## TEXT SEGMENT:
*** Begin section ***
Linear Discriminant Analysis: Simple Definition

What is Linear Discriminant Analysis?

In statistics, pattern recognition and machine learning, linear discriminant analysis (LDA), also called canonical Variate Analysis (CVA), is a way to study differences between objects. This sorting method uses a linear combination of features to characterize classes. More specifically, scores that separate an object from one particular class to the next are expressed as “—linear combinations of the explanatory variables that optimally separate the a priori* defined groups (classes)” (Šmilauer & Lepš, 2014).

Developed in 1936 by R. A. Fisher, it is both simple and robust, and the models it generates are often quite as good as those generated by more complicated algorithms.

LDA is similar to logistic regression and probit regression, and also, to some degree, analysis of variance (ANOVA). Although it has the term “linear” in the title, it can be expanded to the analysis of non-linear systems, using nonlinear spline basis functions (Decker & Lenz, 2007).
*** End section ***
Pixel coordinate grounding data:
*** Begin section ***
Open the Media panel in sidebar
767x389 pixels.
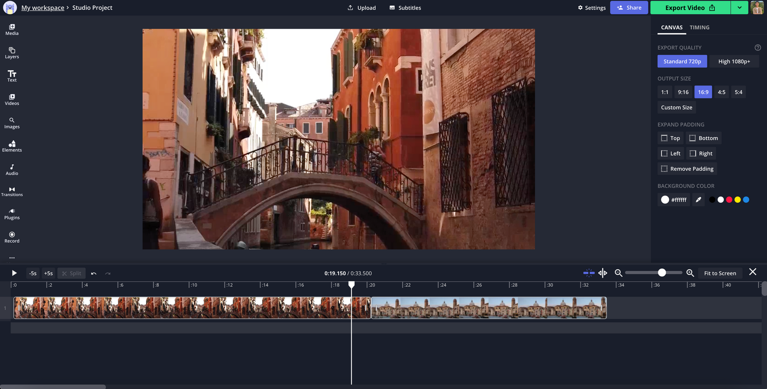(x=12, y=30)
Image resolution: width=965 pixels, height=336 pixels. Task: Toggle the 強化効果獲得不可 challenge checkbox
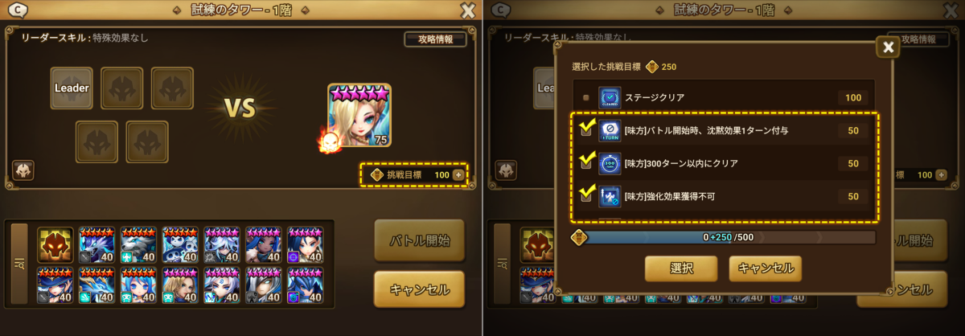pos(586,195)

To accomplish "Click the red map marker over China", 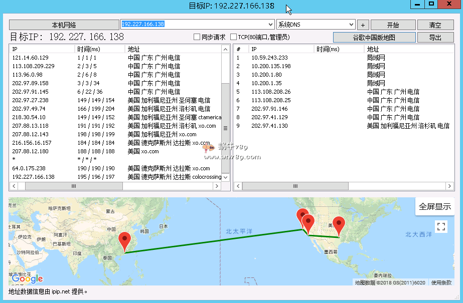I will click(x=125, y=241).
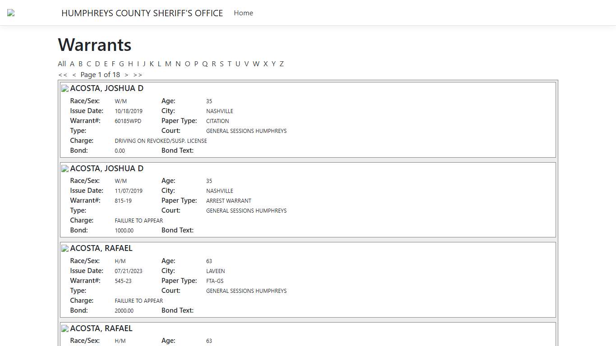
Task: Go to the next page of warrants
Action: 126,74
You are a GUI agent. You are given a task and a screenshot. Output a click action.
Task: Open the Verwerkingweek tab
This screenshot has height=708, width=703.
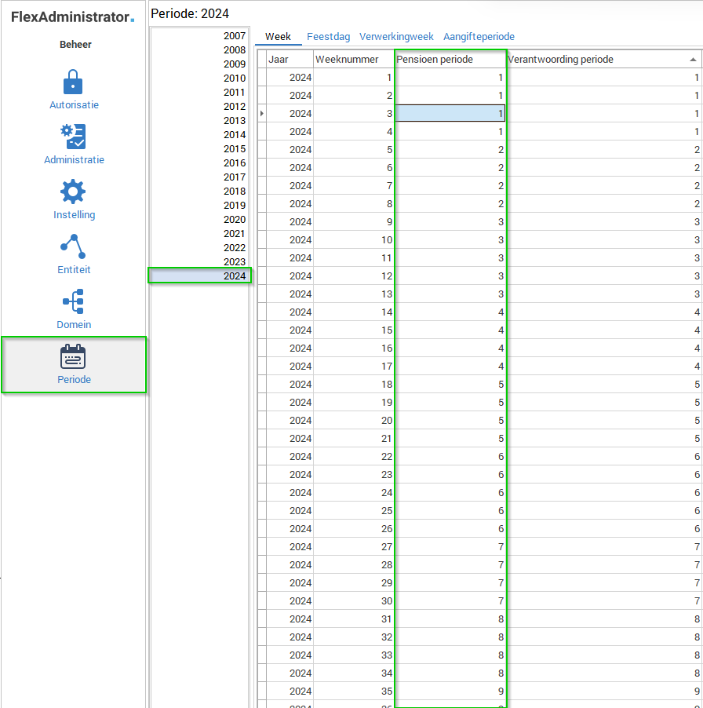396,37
*** End section ***
*** Begin section ***
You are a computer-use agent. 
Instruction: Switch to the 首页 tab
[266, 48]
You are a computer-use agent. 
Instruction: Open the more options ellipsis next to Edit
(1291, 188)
*** End section ***
*** Begin section ***
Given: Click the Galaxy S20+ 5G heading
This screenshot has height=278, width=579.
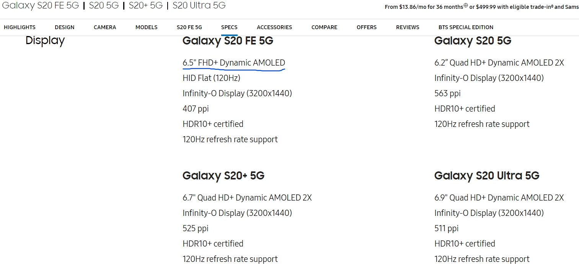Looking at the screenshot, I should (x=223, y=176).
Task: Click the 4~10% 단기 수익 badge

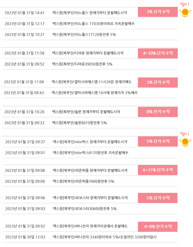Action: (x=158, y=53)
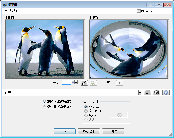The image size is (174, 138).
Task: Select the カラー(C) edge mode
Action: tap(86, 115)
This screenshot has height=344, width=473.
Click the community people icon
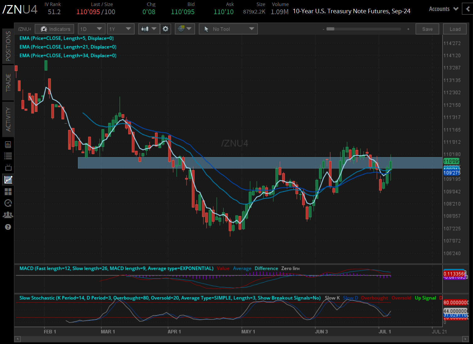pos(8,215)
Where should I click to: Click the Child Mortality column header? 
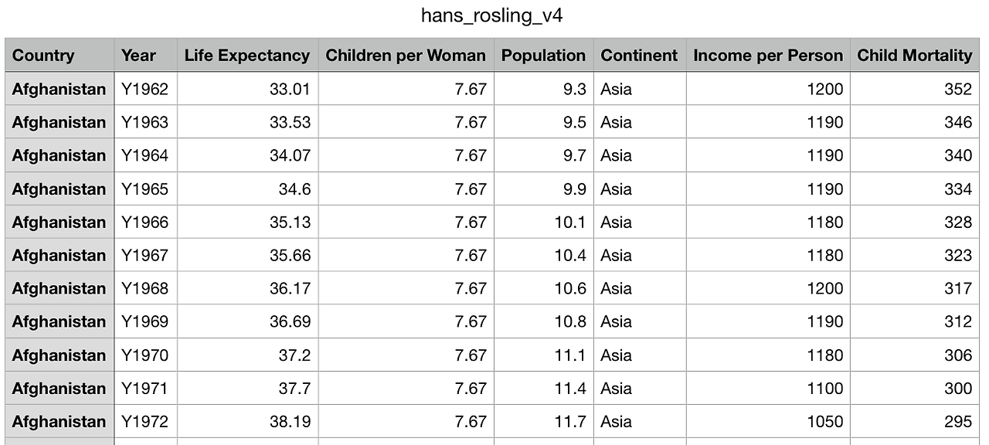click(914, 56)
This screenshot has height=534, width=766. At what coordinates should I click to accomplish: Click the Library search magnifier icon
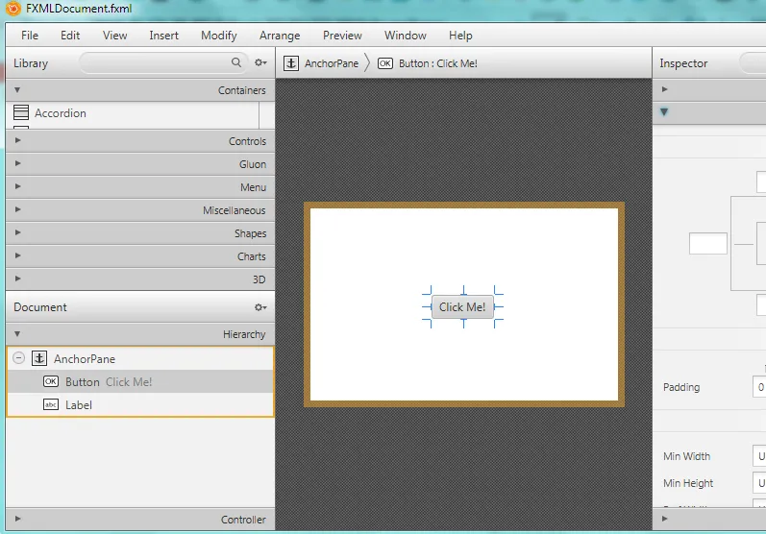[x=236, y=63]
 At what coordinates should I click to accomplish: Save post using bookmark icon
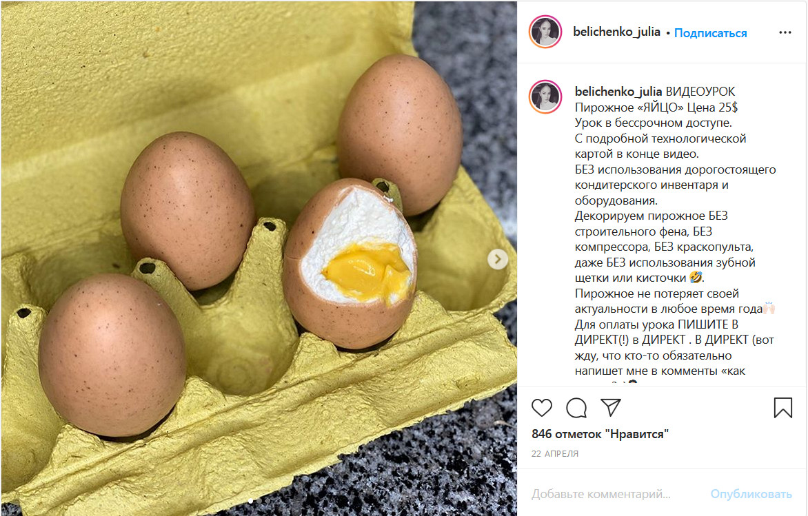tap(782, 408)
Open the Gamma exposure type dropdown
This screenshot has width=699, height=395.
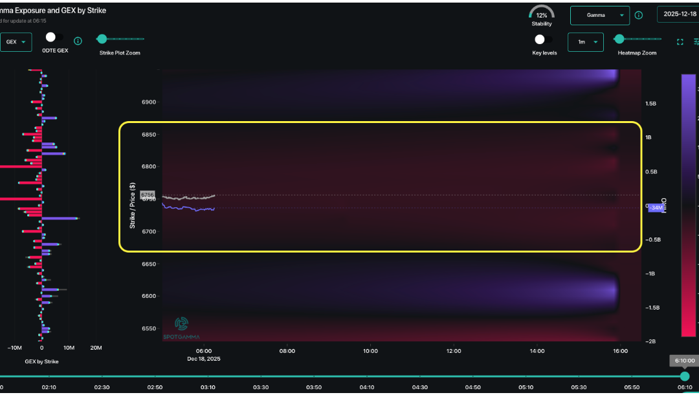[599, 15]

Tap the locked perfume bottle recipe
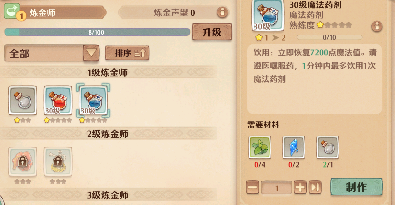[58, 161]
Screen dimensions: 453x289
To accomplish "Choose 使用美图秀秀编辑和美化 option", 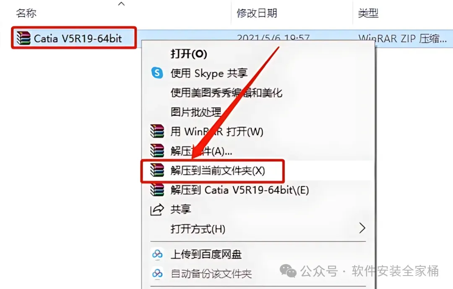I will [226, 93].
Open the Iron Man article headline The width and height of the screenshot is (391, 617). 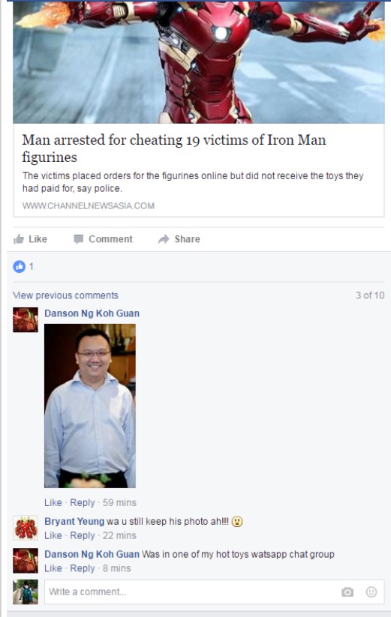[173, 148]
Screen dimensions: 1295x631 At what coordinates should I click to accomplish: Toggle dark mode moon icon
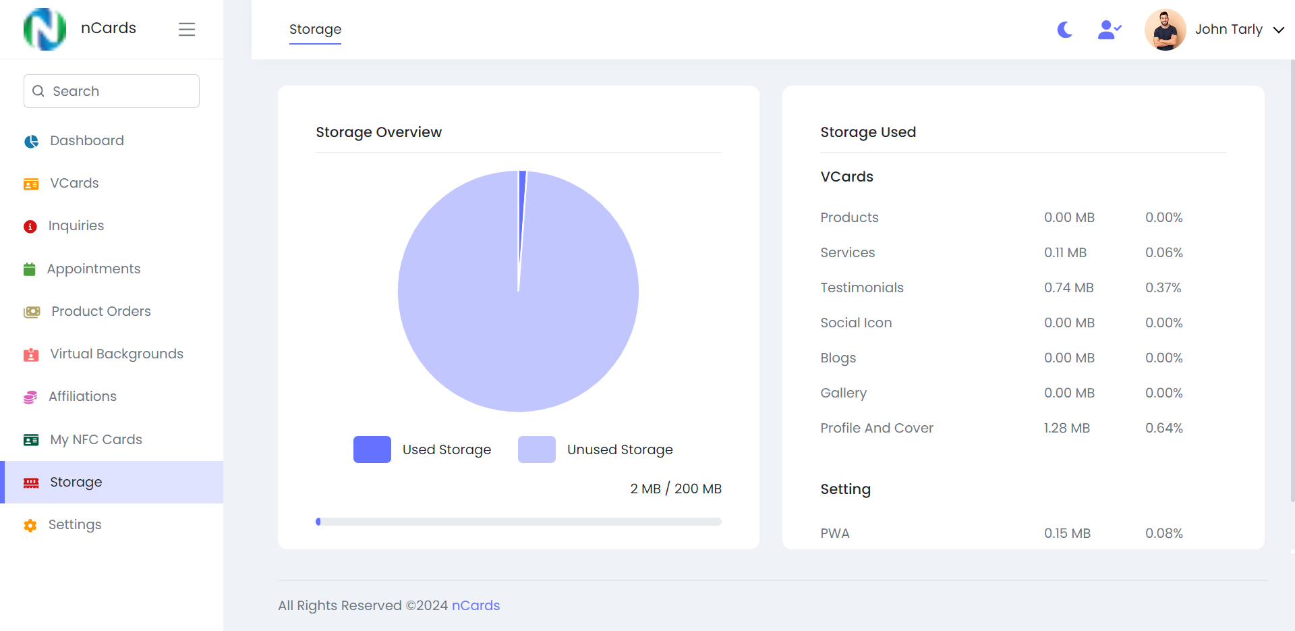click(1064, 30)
*** End section ***
## ACTIVITY 1:
For the linear discriminant analysis text, decide whether each statement agrees with it: (a) LDA is also known as canonical variate analysis; (b) LDA was developed in 1946; (c) LDA cannot be applied to non-linear systems. Answer yes or no for each, quoting the deciding words.
## ACTIVITY 2:
Reproduce the linear discriminant analysis text from "In statistics, pattern" up to and including "(Šmilauer & Lepš, 2014).".

## EXERCISE ANSWER 1:
(a) Yes: "also called canonical Variate Analysis (CVA)"
(b) No: "Developed in 1936 by R. A. Fisher"
(c) No: "it can be expanded to the analysis of non-linear systems"

## EXERCISE ANSWER 2:
In statistics, pattern recognition and machine learning, linear discriminant analysis (LDA), also called canonical Variate Analysis (CVA), is a way to study differences between objects. This sorting method uses a linear combination of features to characterize classes. More specifically, scores that separate an object from one particular class to the next are expressed as “—linear combinations of the explanatory variables that optimally separate the a priori* defined groups (classes)” (Šmilauer & Lepš, 2014).